:: Available data
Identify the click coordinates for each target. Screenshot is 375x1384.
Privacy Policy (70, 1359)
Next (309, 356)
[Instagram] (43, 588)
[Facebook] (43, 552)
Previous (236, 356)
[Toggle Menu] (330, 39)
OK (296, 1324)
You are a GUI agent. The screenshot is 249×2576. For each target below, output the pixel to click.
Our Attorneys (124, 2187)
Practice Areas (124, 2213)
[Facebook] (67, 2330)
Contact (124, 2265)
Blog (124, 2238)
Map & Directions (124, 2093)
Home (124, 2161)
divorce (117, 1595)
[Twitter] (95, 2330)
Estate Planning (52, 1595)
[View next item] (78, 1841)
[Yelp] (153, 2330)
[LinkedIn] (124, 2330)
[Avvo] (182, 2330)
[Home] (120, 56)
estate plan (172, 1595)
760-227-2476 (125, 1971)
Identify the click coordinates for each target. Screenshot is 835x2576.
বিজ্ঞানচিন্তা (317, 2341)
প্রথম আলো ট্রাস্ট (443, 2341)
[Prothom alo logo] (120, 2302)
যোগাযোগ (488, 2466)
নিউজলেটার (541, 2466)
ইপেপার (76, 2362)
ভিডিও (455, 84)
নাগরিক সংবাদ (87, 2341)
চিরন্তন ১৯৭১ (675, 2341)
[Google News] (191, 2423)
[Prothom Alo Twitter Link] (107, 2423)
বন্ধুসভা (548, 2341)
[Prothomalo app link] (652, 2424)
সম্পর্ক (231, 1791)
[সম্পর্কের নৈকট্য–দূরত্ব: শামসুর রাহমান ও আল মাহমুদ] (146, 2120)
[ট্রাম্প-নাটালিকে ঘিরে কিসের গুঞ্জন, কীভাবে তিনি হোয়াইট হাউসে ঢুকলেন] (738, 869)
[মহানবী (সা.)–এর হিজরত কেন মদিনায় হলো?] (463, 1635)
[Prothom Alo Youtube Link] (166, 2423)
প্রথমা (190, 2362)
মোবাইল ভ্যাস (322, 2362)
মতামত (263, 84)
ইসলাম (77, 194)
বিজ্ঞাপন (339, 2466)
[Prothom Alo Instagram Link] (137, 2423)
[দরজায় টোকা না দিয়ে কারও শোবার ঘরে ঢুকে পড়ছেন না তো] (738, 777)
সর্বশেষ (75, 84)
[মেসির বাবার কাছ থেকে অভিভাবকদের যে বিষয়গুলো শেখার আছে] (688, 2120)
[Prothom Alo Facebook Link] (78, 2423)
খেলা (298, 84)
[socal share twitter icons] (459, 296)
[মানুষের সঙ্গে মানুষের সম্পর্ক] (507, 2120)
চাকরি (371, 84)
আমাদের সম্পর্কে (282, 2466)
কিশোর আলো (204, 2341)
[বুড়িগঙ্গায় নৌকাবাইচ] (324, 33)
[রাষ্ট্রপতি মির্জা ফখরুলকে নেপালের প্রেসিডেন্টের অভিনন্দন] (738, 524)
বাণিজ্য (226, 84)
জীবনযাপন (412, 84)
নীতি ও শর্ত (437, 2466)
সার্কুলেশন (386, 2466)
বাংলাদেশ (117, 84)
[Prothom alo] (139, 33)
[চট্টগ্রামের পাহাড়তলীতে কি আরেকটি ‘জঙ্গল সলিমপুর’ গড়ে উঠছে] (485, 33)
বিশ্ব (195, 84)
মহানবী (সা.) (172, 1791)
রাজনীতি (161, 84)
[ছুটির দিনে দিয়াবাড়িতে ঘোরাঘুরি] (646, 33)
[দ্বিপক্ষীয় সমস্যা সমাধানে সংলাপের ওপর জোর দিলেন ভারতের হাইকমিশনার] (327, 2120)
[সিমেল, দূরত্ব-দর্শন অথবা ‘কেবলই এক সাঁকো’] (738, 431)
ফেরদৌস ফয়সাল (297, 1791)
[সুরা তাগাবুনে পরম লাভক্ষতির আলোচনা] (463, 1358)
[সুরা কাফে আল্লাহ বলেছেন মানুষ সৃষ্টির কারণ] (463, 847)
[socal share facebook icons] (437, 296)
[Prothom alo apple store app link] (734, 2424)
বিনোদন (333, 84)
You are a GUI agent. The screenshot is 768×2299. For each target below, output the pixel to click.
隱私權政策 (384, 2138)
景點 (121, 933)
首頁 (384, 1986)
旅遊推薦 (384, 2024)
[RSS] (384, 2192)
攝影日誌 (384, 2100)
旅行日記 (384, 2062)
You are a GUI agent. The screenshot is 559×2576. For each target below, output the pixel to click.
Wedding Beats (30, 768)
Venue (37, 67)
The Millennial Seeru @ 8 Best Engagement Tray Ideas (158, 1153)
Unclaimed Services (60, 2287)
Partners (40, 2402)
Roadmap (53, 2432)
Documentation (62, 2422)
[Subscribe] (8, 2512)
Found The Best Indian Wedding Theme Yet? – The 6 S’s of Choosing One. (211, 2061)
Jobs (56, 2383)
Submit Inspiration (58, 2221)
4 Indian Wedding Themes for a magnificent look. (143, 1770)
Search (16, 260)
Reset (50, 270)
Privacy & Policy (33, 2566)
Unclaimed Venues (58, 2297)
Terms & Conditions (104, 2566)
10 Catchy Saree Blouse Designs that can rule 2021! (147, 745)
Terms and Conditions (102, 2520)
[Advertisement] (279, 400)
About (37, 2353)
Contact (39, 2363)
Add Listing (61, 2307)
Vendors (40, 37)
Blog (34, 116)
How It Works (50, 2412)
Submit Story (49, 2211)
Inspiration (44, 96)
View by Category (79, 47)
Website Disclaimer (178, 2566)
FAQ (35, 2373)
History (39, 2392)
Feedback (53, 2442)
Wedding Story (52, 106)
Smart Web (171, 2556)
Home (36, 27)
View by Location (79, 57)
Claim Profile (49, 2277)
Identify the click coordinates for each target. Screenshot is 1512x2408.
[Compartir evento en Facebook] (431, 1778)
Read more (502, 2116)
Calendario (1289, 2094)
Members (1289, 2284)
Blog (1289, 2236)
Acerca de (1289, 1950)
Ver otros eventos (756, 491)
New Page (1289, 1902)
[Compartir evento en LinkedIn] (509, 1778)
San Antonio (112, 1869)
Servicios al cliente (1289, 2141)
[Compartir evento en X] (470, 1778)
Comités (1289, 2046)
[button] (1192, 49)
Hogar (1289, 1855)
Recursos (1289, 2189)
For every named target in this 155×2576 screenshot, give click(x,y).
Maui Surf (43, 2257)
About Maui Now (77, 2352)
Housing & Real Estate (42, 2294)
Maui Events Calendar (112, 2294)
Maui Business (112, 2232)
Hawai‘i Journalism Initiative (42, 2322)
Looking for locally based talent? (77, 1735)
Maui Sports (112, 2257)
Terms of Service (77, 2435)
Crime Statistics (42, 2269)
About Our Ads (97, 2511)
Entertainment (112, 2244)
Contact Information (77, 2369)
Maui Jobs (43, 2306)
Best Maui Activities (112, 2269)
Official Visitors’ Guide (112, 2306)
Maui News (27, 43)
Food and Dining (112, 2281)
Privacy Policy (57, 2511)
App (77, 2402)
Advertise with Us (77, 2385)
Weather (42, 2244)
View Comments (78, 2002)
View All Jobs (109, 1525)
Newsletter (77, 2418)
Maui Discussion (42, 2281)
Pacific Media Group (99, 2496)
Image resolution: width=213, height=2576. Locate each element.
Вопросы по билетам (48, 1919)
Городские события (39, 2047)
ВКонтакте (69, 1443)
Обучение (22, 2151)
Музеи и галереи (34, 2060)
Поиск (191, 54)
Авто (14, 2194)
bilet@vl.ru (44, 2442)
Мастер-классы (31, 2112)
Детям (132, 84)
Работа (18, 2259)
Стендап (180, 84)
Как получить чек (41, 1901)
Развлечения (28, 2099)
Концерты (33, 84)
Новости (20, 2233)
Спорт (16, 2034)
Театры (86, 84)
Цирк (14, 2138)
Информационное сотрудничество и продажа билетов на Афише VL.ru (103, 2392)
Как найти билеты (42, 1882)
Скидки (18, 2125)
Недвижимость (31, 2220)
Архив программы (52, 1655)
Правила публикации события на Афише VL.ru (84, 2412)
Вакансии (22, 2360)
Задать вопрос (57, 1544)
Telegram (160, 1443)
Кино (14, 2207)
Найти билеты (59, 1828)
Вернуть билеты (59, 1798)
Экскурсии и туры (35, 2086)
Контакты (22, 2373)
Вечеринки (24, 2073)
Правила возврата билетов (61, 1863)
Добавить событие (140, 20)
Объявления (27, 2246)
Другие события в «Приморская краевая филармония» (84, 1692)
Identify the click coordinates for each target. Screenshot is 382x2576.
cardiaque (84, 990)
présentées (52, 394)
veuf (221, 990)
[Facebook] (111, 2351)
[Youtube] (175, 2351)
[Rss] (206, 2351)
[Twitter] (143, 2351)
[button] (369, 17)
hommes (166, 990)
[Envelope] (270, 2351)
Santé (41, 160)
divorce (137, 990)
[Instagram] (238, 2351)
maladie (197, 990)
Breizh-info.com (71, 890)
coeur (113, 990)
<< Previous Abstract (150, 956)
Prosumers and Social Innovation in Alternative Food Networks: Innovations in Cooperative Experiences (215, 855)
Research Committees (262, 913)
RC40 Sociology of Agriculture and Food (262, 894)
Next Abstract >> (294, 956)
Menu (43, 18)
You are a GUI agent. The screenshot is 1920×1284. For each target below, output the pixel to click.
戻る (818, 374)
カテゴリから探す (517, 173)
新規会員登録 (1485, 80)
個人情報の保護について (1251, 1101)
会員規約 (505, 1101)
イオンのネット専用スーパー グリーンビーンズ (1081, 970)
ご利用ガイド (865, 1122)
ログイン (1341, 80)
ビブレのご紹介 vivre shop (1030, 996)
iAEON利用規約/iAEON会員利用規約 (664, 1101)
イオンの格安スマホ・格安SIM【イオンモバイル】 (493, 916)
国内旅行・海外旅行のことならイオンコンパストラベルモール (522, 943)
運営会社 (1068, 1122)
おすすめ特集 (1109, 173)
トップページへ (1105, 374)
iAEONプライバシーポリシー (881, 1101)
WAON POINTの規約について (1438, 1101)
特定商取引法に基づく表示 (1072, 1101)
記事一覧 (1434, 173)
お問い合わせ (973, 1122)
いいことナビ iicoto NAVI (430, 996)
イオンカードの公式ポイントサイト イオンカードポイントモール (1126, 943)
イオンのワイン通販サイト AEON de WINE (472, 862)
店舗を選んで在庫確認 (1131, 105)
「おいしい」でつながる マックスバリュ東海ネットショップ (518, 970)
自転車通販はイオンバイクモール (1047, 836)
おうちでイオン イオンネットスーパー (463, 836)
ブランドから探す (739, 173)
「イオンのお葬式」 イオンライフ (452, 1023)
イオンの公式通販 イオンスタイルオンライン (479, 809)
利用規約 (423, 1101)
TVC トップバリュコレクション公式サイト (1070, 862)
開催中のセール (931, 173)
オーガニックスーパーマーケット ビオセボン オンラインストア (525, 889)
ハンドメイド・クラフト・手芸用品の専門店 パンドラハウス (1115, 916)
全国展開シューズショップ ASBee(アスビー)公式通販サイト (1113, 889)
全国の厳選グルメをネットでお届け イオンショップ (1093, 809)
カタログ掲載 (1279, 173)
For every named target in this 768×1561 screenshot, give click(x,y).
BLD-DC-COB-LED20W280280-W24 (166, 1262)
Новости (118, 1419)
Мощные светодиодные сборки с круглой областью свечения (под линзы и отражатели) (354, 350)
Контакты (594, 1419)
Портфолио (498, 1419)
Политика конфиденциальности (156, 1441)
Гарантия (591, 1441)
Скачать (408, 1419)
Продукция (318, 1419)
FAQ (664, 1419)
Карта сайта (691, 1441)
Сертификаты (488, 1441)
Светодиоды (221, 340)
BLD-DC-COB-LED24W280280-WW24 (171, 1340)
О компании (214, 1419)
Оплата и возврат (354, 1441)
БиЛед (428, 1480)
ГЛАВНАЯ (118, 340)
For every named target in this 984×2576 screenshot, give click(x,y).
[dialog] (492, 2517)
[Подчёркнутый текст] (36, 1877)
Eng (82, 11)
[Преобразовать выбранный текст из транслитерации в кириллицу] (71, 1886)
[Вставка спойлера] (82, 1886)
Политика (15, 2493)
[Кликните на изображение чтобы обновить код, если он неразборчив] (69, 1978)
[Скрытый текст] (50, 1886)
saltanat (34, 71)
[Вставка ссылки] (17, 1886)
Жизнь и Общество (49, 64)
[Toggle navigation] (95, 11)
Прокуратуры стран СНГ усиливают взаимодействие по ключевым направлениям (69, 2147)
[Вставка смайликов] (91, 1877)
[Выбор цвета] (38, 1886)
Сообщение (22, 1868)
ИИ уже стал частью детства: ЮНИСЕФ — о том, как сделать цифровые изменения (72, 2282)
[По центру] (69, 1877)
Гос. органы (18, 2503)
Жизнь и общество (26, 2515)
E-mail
::::
## Your assignment:
Reproduce exactly the entries above, limited to the lines from the one with "Partners (40, 2402)" through the one with "[Compartir evento en X] (470, 1778)", both included.

## Exercise result:
Partners (40, 2402)
Roadmap (53, 2432)
Documentation (62, 2422)
[Subscribe] (8, 2512)
Found The Best Indian Wedding Theme Yet? – The 6 S’s of Choosing One. (211, 2061)
Jobs (56, 2383)
Submit Inspiration (58, 2221)
4 Indian Wedding Themes for a magnificent look. (143, 1770)
Search (16, 260)
Reset (50, 270)
Privacy & Policy (33, 2566)
Unclaimed Venues (58, 2297)
Terms & Conditions (104, 2566)
10 Catchy Saree Blouse Designs that can rule 2021! (147, 745)
Terms and Conditions (102, 2520)
[Advertisement] (279, 400)
About (37, 2353)
Contact (39, 2363)
Add Listing (61, 2307)
Vendors (40, 37)
Blog (34, 116)
How It Works (50, 2412)
Submit Story (49, 2211)
Inspiration (44, 96)
View by Category (79, 47)
Website Disclaimer (178, 2566)
FAQ (35, 2373)
History (39, 2392)
Feedback (53, 2442)
Wedding Story (52, 106)
Smart Web (171, 2556)
Home (36, 27)
View by Location (79, 57)
Claim Profile (49, 2277)
Identify the click coordinates for each target. Screenshot is 1512x2408.
[Compartir evento en Facebook] (431, 1778)
Read more (502, 2116)
Calendario (1289, 2094)
Members (1289, 2284)
Blog (1289, 2236)
Acerca de (1289, 1950)
Ver otros eventos (756, 491)
New Page (1289, 1902)
[Compartir evento en LinkedIn] (509, 1778)
San Antonio (112, 1869)
Servicios al cliente (1289, 2141)
[Compartir evento en X] (470, 1778)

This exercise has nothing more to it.